The design priciple that overwriting an existing application/applet requires to erase the existing applet and all its data is also (somewhat) manifested in both the GlobalPlatform Card specification and the Java Card Runtime specification:

GlobalPlatform Card Specification, Version 2.3, Oct. 2015:

• When loading any application package with the INSTALL [for load] command, the OPEN needs to

  "Check that the AID of the Load File is not already present in the GlobalPlatform Registry as an Executable Load File or Application."

• When installing an applet instance with the INSTALL [for install] command, the OPEN needs to

  "Check that the Application AID [...] is not already present in the GlobalPlatform Registry as an Application or Executable Load File"

• Java Card 3 Platform, Runtime Environment Specification, Classic Edition, Version 3.0.4, Sept. 2011:

  "The Java Card RE shall guarantee that an applet will not be deemed successfully installed in the following cases:

  • The applet package as identified by the package AID is already resident on the card.
  • The applet package contains an applet with the same Java Card platform name as that of another applet already resident on the card."

  Moreover, the the specification makes clear that applet removal must remove all objects owned by the applet instance:

  "Applet instance deletion involves the removal of the applet object instance and the objects owned by the applet instance and associated Java Card RE structures."

Nevertheless, sometimes there might be valid reasons to make parts of an application updatable without wiping information such as secret keys, and there are some ways to overcome this:

• Chip and card OS manufacturers probably do have ways to patch some functionality of the card operating system and runtime environments on existing cards. I can't cite any authorative source for this assumption through.

• If you consider patch-/upgradability as a design goal from the beginning, you would certainly be able to design your application in a way that parts of it may be upgraded without losing associated data. You would typically split your application into multiple application packages that contain the different parts of your application functionality (also cf. Shuckey's answer). In the simplest form, one applet would contain and manage all the business logic and another applet (it needs to be in a separate application package through) is responsible for storing sensitive persistable data. You could then use shareable interface to access the data stored in the data storage applet from the business logic applet.
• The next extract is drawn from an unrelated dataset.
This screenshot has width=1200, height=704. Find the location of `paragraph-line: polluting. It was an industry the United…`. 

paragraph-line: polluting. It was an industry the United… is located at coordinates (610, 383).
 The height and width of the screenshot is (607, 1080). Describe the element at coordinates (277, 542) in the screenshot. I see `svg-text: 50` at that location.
  However, you would certainly want to carefully craft the interface between the two instances. For example you would definitely not want to pass secret private keys around directly. Instead you would only want to share an interface to perform signing/decryption operations on data passed from the business logic applet to the data storage applet. Otherwise, the same extraction issues as indicated above would arise.

---

¹) This is not necessarily always true since data may (technically) be stored in static fields. In that case, the application package would be the root of these elements. However, doing this has a severe impact on security since access to static fields is not protected by applet isolation/the applet firewall. Cf. Java Card 3 Platform, Runtime Environment Specification, Classic Edition, Version 3.0.4, Sept. 2011, sect. 6.1.6:

"There is no runtime context check that can be performed when a class static field is accessed."